[[ Data extracts open ]]

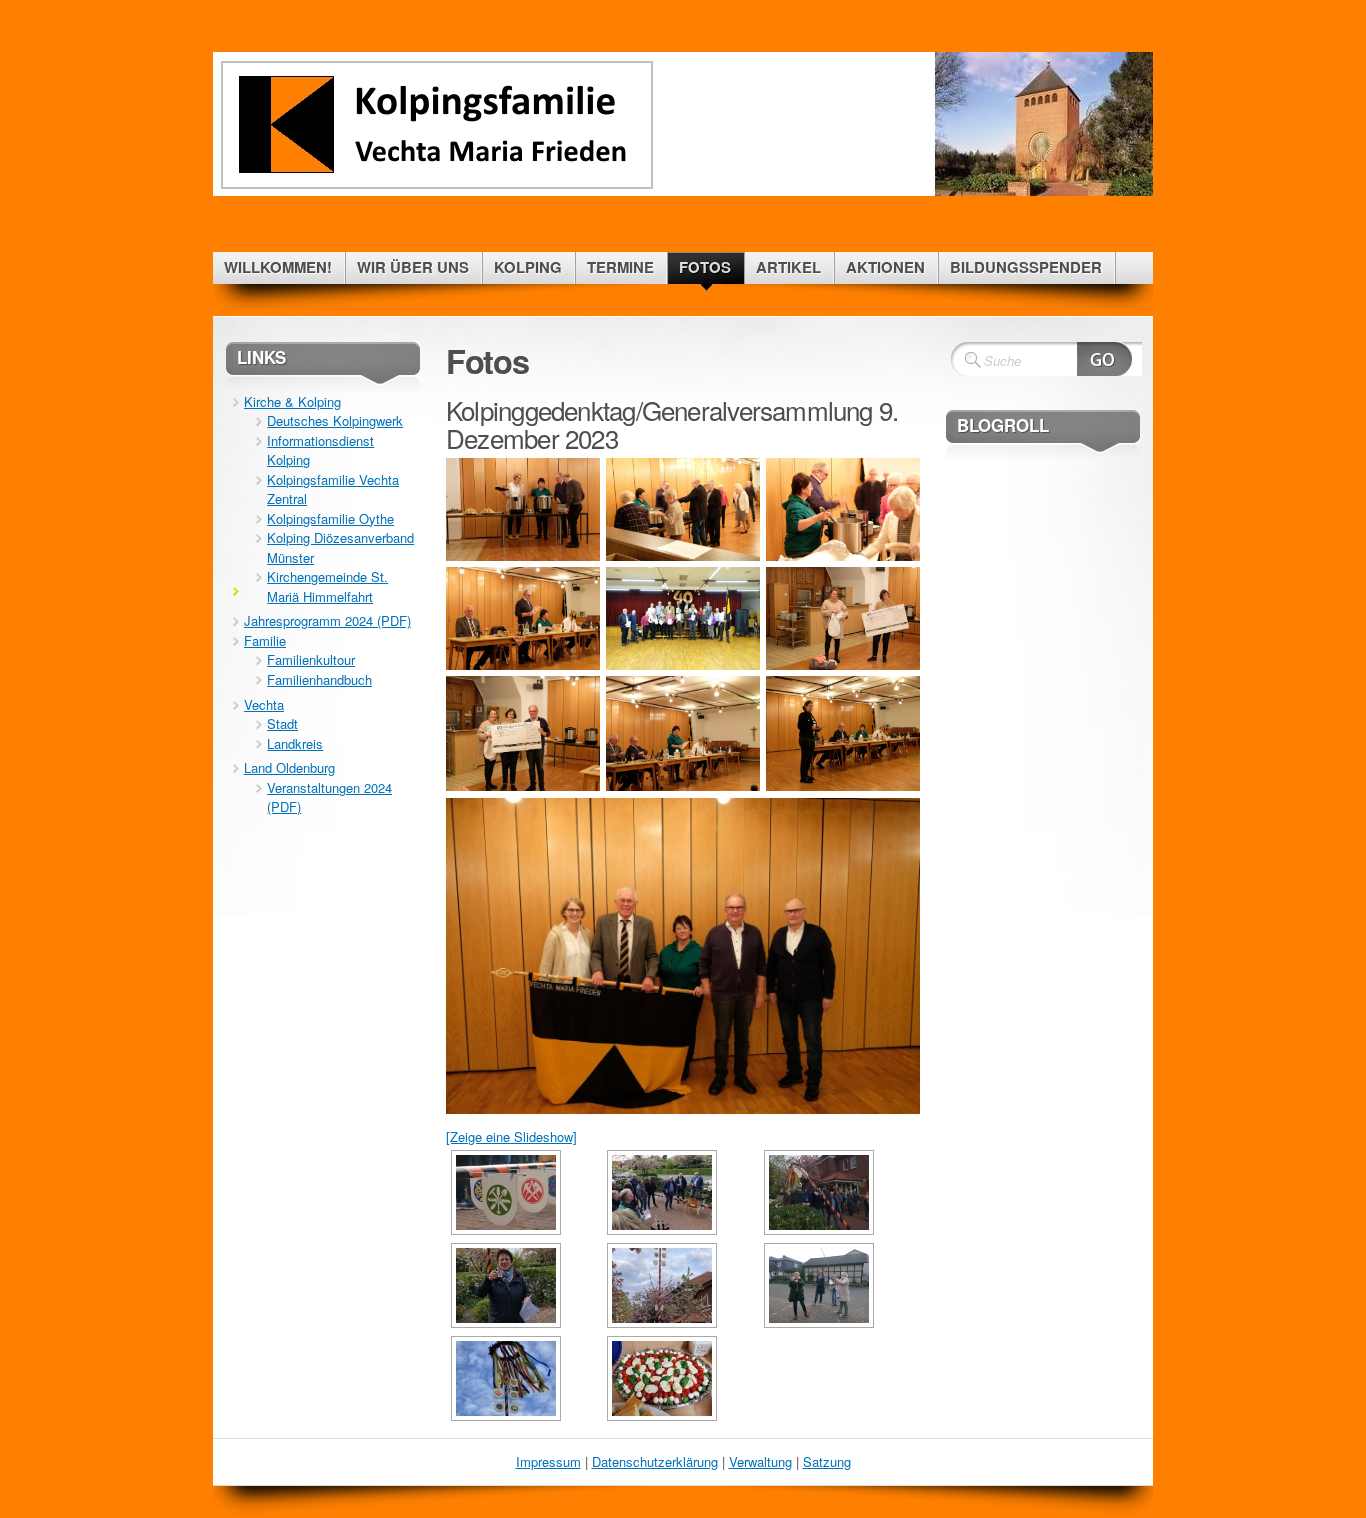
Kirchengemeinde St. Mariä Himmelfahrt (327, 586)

[[ Data extracts closed ]]
[[ Data extracts open ]]

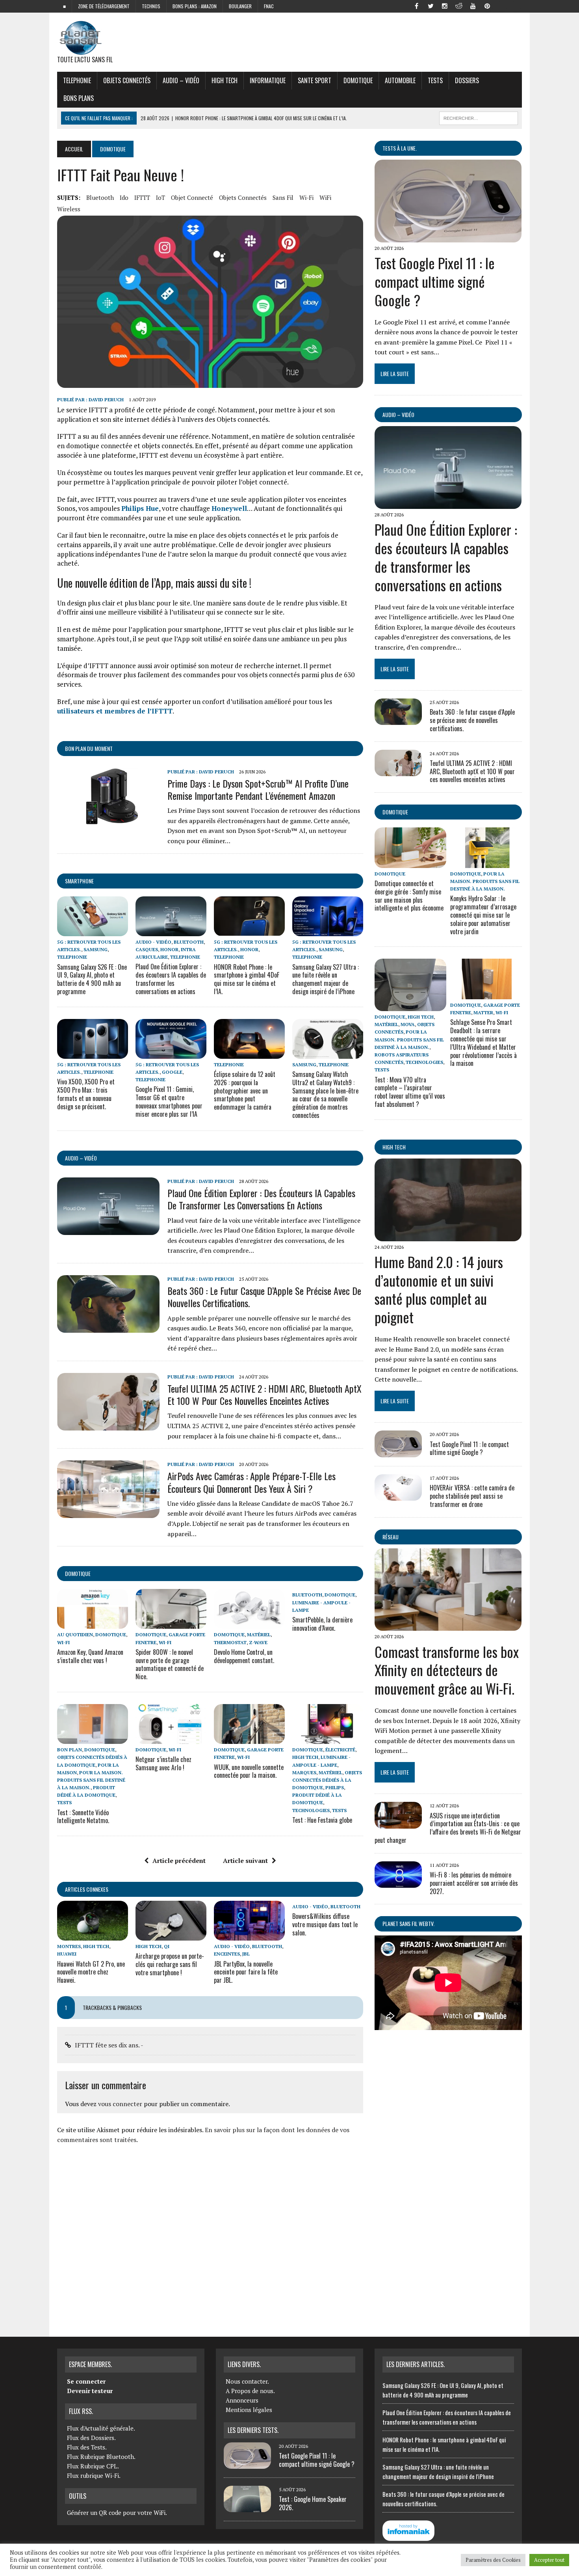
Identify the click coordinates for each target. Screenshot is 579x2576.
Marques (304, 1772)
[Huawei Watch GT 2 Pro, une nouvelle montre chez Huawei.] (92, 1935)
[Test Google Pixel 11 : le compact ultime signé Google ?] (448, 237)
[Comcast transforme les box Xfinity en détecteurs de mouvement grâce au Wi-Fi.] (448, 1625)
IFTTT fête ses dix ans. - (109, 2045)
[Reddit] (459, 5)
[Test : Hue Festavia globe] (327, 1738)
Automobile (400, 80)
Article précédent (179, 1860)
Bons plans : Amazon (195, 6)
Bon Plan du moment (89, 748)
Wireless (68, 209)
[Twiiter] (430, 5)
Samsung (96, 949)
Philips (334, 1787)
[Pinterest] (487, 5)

[[ Data extracts closed ]]
[[ Data extracts open ]]

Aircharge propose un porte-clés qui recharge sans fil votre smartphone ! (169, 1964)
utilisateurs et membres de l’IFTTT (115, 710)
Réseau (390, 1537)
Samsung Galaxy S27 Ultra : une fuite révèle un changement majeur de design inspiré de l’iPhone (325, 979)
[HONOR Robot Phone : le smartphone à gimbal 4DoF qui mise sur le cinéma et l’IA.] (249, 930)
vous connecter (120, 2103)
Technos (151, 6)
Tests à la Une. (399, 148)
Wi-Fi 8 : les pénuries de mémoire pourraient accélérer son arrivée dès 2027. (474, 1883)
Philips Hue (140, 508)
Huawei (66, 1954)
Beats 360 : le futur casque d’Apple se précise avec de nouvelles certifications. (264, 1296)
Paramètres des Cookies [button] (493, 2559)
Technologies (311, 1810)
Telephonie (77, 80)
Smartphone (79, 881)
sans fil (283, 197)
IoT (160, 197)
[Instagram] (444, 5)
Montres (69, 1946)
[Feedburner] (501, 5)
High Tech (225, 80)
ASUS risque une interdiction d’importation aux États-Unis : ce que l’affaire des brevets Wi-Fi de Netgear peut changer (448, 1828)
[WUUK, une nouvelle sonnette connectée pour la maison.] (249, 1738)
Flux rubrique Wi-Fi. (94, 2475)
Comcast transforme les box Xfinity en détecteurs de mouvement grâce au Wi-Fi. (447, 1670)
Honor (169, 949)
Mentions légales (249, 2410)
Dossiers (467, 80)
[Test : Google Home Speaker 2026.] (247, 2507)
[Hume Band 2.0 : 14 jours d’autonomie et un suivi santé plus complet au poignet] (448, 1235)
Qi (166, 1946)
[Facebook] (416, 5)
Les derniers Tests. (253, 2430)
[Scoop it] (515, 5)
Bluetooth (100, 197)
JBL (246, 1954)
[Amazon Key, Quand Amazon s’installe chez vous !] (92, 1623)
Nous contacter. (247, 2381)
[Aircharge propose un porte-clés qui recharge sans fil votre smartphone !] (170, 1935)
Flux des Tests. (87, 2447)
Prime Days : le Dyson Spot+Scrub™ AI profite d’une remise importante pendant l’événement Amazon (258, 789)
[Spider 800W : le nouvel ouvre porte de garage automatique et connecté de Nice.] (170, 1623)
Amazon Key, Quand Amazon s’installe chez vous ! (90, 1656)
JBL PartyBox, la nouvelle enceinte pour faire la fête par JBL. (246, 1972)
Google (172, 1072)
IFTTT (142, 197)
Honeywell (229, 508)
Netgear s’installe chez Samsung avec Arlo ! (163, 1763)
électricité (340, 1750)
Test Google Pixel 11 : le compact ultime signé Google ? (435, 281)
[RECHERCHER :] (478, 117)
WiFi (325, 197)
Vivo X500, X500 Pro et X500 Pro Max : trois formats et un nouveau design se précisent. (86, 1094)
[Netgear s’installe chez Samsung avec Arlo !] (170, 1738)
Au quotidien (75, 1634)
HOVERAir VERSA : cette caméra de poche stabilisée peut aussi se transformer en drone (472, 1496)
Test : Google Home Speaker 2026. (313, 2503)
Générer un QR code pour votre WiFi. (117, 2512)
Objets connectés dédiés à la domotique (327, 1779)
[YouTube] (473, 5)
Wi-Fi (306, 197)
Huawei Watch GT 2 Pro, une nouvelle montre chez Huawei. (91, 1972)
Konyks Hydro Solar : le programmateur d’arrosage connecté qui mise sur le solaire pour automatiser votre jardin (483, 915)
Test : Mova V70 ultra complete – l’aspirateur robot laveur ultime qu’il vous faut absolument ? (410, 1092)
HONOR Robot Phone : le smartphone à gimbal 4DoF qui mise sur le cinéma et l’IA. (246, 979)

[[ Data extracts closed ]]

- **Description of the task**:
Please give an exact copy of the entries above, from the line with "Montres (69, 1946)" down to the line with "Flux rubrique Wi-Fi. (94, 2475)", inclusive, and nothing else.

- **Exercise output**:
Montres (69, 1946)
[Feedburner] (501, 5)
High Tech (225, 80)
ASUS risque une interdiction d’importation aux États-Unis : ce que l’affaire des brevets Wi-Fi de Netgear peut changer (448, 1828)
[WUUK, une nouvelle sonnette connectée pour la maison.] (249, 1738)
Flux rubrique Wi-Fi. (94, 2475)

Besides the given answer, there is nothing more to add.